+++ MATERIAL FOR THIS EXERCISE

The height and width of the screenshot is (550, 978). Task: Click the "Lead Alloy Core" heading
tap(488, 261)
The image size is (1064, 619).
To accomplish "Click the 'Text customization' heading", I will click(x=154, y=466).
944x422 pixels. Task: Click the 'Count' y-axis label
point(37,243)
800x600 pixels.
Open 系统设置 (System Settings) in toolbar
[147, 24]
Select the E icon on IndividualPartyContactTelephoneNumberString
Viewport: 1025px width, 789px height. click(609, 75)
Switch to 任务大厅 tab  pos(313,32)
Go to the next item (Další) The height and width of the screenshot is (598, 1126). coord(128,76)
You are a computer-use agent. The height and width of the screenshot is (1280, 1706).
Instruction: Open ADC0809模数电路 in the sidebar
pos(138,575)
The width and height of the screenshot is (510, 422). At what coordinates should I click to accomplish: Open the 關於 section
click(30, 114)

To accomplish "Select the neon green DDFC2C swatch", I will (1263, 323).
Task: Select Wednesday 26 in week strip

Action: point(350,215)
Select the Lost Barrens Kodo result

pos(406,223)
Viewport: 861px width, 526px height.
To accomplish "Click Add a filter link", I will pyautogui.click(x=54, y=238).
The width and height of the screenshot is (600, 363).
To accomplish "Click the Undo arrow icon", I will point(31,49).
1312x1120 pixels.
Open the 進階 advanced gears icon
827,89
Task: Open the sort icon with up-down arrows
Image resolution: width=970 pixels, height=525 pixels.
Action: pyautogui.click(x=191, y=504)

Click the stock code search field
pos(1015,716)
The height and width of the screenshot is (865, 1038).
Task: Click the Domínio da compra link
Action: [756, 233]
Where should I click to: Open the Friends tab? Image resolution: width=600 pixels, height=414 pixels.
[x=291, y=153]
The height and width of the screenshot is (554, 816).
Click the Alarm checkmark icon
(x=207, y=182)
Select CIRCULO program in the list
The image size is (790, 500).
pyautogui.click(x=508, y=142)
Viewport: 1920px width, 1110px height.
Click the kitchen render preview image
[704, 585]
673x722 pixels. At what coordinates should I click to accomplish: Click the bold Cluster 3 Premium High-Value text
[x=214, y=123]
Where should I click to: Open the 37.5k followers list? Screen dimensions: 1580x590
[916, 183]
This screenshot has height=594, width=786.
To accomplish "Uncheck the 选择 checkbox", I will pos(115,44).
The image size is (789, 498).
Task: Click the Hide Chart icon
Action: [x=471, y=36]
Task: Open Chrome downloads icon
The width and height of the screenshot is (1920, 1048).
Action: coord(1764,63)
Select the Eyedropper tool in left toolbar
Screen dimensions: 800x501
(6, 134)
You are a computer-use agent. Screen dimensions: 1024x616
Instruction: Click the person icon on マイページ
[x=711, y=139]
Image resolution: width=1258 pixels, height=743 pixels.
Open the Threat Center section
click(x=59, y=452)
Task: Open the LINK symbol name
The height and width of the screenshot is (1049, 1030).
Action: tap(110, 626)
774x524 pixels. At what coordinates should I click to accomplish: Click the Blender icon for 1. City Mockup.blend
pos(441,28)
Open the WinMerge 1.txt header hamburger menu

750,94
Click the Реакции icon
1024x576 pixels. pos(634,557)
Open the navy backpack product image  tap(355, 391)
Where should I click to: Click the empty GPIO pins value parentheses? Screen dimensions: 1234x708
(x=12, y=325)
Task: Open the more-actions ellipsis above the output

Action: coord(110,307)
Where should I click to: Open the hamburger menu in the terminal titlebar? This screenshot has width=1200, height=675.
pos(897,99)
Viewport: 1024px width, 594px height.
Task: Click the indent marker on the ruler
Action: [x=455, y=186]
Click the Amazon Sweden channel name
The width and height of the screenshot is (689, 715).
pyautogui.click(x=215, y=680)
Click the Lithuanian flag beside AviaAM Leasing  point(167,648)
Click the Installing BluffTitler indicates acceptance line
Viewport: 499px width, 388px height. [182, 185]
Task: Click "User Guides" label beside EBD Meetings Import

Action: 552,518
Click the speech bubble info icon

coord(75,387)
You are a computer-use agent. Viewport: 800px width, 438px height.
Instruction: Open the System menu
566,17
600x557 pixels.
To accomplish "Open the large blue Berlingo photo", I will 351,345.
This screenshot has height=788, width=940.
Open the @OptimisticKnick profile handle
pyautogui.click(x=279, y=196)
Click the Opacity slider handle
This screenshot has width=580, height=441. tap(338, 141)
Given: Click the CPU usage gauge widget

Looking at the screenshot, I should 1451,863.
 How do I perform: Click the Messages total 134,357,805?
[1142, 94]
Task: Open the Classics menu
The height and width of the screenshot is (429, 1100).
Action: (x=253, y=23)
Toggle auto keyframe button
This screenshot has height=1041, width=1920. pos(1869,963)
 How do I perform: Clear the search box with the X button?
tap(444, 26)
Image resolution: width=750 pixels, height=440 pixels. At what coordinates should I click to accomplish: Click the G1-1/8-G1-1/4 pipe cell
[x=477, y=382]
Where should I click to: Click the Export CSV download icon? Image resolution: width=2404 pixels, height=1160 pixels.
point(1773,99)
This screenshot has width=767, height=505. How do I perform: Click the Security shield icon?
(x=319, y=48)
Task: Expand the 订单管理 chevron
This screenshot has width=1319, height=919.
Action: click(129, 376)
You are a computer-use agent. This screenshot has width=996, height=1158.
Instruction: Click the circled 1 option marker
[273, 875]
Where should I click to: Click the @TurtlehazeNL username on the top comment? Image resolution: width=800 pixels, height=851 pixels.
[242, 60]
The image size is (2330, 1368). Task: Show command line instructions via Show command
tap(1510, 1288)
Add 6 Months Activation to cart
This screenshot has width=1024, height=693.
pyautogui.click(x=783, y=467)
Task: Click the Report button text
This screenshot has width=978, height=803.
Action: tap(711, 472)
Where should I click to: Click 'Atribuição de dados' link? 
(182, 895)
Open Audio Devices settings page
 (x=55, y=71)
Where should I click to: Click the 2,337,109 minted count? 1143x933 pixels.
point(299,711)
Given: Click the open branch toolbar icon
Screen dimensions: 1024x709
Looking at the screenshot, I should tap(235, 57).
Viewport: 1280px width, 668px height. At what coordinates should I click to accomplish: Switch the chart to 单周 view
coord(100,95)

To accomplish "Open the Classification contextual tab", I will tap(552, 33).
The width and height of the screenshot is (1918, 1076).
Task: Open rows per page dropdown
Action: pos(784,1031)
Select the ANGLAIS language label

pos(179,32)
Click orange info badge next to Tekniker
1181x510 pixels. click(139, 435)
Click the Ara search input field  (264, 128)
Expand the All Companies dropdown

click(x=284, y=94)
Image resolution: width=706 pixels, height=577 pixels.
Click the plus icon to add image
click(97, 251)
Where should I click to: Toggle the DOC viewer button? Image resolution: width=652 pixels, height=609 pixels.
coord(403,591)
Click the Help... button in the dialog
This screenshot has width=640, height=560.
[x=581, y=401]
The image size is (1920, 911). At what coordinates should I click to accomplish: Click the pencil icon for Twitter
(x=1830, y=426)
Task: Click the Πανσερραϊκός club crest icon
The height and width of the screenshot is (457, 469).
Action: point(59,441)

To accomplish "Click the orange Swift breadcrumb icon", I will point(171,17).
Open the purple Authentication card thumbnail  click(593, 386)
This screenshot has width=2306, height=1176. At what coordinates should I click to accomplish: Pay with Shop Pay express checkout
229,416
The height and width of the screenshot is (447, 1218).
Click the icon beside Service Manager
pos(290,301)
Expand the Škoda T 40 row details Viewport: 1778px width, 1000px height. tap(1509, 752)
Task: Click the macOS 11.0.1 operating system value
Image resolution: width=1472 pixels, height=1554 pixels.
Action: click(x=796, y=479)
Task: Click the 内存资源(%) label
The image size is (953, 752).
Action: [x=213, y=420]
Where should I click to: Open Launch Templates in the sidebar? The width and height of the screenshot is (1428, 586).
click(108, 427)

++++++

• [PROMPT]:
Write the data out again. Match it exactly.

• [TASK OUTPUT]:
The height and width of the screenshot is (550, 978). Task: Click the "Lead Alloy Core" heading
tap(488, 261)
The image size is (1064, 619).
To accomplish "Click the 'Text customization' heading", I will click(x=154, y=466).
944x422 pixels. Task: Click the 'Count' y-axis label
point(37,243)
800x600 pixels.
Open 系统设置 (System Settings) in toolbar
[147, 24]
Select the E icon on IndividualPartyContactTelephoneNumberString
Viewport: 1025px width, 789px height. click(609, 75)
Switch to 任务大厅 tab  pos(313,32)
Go to the next item (Další) The height and width of the screenshot is (598, 1126). coord(128,76)
You are a computer-use agent. The height and width of the screenshot is (1280, 1706).
Instruction: Open ADC0809模数电路 in the sidebar
pos(138,575)
The width and height of the screenshot is (510, 422). At what coordinates should I click to accomplish: Open the 關於 section
click(30, 114)

To accomplish "Select the neon green DDFC2C swatch", I will (1263, 323).
Task: Select Wednesday 26 in week strip

Action: point(350,215)
Select the Lost Barrens Kodo result

pos(406,223)
Viewport: 861px width, 526px height.
To accomplish "Click Add a filter link", I will pyautogui.click(x=54, y=238).
The width and height of the screenshot is (600, 363).
To accomplish "Click the Undo arrow icon", I will point(31,49).
1312x1120 pixels.
Open the 進階 advanced gears icon
827,89
Task: Open the sort icon with up-down arrows
Image resolution: width=970 pixels, height=525 pixels.
Action: pyautogui.click(x=191, y=504)

Click the stock code search field
pos(1015,716)
The height and width of the screenshot is (865, 1038).
Task: Click the Domínio da compra link
Action: [756, 233]
Where should I click to: Open the Friends tab? Image resolution: width=600 pixels, height=414 pixels.
[x=291, y=153]
The height and width of the screenshot is (554, 816).
Click the Alarm checkmark icon
(x=207, y=182)
Select CIRCULO program in the list
The image size is (790, 500).
pyautogui.click(x=508, y=142)
Viewport: 1920px width, 1110px height.
Click the kitchen render preview image
[704, 585]
673x722 pixels. At what coordinates should I click to accomplish: Click the bold Cluster 3 Premium High-Value text
[x=214, y=123]
Where should I click to: Open the 37.5k followers list? Screen dimensions: 1580x590
[916, 183]
This screenshot has height=594, width=786.
To accomplish "Uncheck the 选择 checkbox", I will pos(115,44).
The image size is (789, 498).
Task: Click the Hide Chart icon
Action: [x=471, y=36]
Task: Open Chrome downloads icon
The width and height of the screenshot is (1920, 1048).
Action: coord(1764,63)
Select the Eyedropper tool in left toolbar
Screen dimensions: 800x501
(6, 134)
You are a computer-use agent. Screen dimensions: 1024x616
Instruction: Click the person icon on マイページ
[x=711, y=139]
Image resolution: width=1258 pixels, height=743 pixels.
Open the Threat Center section
click(x=59, y=452)
Task: Open the LINK symbol name
The height and width of the screenshot is (1049, 1030).
Action: tap(110, 626)
774x524 pixels. At what coordinates should I click to accomplish: Click the Blender icon for 1. City Mockup.blend
pos(441,28)
Open the WinMerge 1.txt header hamburger menu

750,94
Click the Реакции icon
1024x576 pixels. pos(634,557)
Open the navy backpack product image  tap(355, 391)
Where should I click to: Click the empty GPIO pins value parentheses? Screen dimensions: 1234x708
(x=12, y=325)
Task: Open the more-actions ellipsis above the output

Action: coord(110,307)
Where should I click to: Open the hamburger menu in the terminal titlebar? This screenshot has width=1200, height=675.
pos(897,99)
Viewport: 1024px width, 594px height.
Task: Click the indent marker on the ruler
Action: [x=455, y=186]
Click the Amazon Sweden channel name
The width and height of the screenshot is (689, 715).
pyautogui.click(x=215, y=680)
Click the Lithuanian flag beside AviaAM Leasing  point(167,648)
Click the Installing BluffTitler indicates acceptance line
Viewport: 499px width, 388px height. [182, 185]
Task: Click "User Guides" label beside EBD Meetings Import

Action: 552,518
Click the speech bubble info icon

coord(75,387)
You are a computer-use agent. Viewport: 800px width, 438px height.
Instruction: Open the System menu
566,17
600x557 pixels.
To accomplish "Open the large blue Berlingo photo", I will 351,345.
This screenshot has height=788, width=940.
Open the @OptimisticKnick profile handle
pyautogui.click(x=279, y=196)
Click the Opacity slider handle
This screenshot has width=580, height=441. tap(338, 141)
Given: Click the CPU usage gauge widget

Looking at the screenshot, I should 1451,863.
 How do I perform: Click the Messages total 134,357,805?
[1142, 94]
Task: Open the Classics menu
The height and width of the screenshot is (429, 1100).
Action: (x=253, y=23)
Toggle auto keyframe button
This screenshot has height=1041, width=1920. pos(1869,963)
 How do I perform: Clear the search box with the X button?
tap(444, 26)
Image resolution: width=750 pixels, height=440 pixels. At what coordinates should I click to accomplish: Click the G1-1/8-G1-1/4 pipe cell
[x=477, y=382]
Where should I click to: Click the Export CSV download icon? Image resolution: width=2404 pixels, height=1160 pixels.
point(1773,99)
This screenshot has width=767, height=505. How do I perform: Click the Security shield icon?
(x=319, y=48)
Task: Expand the 订单管理 chevron
This screenshot has width=1319, height=919.
Action: click(129, 376)
You are a computer-use agent. This screenshot has width=996, height=1158.
Instruction: Click the circled 1 option marker
[273, 875]
Where should I click to: Click the @TurtlehazeNL username on the top comment? Image resolution: width=800 pixels, height=851 pixels.
[242, 60]
The image size is (2330, 1368). Task: Show command line instructions via Show command
tap(1510, 1288)
Add 6 Months Activation to cart
This screenshot has width=1024, height=693.
pyautogui.click(x=783, y=467)
Task: Click the Report button text
This screenshot has width=978, height=803.
Action: tap(711, 472)
Where should I click to: Click 'Atribuição de dados' link? 
(182, 895)
Open Audio Devices settings page
 (x=55, y=71)
Where should I click to: Click the 2,337,109 minted count? 1143x933 pixels.
point(299,711)
Given: Click the open branch toolbar icon
Screen dimensions: 1024x709
Looking at the screenshot, I should tap(235, 57).
Viewport: 1280px width, 668px height. At what coordinates should I click to accomplish: Switch the chart to 单周 view
coord(100,95)

To accomplish "Open the Classification contextual tab", I will tap(552, 33).
The width and height of the screenshot is (1918, 1076).
Task: Open rows per page dropdown
Action: pos(784,1031)
Select the ANGLAIS language label

pos(179,32)
Click orange info badge next to Tekniker
1181x510 pixels. click(139, 435)
Click the Ara search input field  (264, 128)
Expand the All Companies dropdown

click(x=284, y=94)
Image resolution: width=706 pixels, height=577 pixels.
Click the plus icon to add image
click(97, 251)
Where should I click to: Toggle the DOC viewer button? Image resolution: width=652 pixels, height=609 pixels.
coord(403,591)
Click the Help... button in the dialog
This screenshot has width=640, height=560.
[x=581, y=401]
The image size is (1920, 911). At what coordinates should I click to accomplish: Click the pencil icon for Twitter
(x=1830, y=426)
Task: Click the Πανσερραϊκός club crest icon
The height and width of the screenshot is (457, 469).
Action: point(59,441)

To accomplish "Click the orange Swift breadcrumb icon", I will point(171,17).
Open the purple Authentication card thumbnail  click(593, 386)
This screenshot has width=2306, height=1176. At what coordinates should I click to accomplish: Pay with Shop Pay express checkout
229,416
The height and width of the screenshot is (447, 1218).
Click the icon beside Service Manager
pos(290,301)
Expand the Škoda T 40 row details Viewport: 1778px width, 1000px height. tap(1509, 752)
Task: Click the macOS 11.0.1 operating system value
Image resolution: width=1472 pixels, height=1554 pixels.
Action: click(x=796, y=479)
Task: Click the 内存资源(%) label
The image size is (953, 752).
Action: [x=213, y=420]
Where should I click to: Open Launch Templates in the sidebar? The width and height of the screenshot is (1428, 586).
click(108, 427)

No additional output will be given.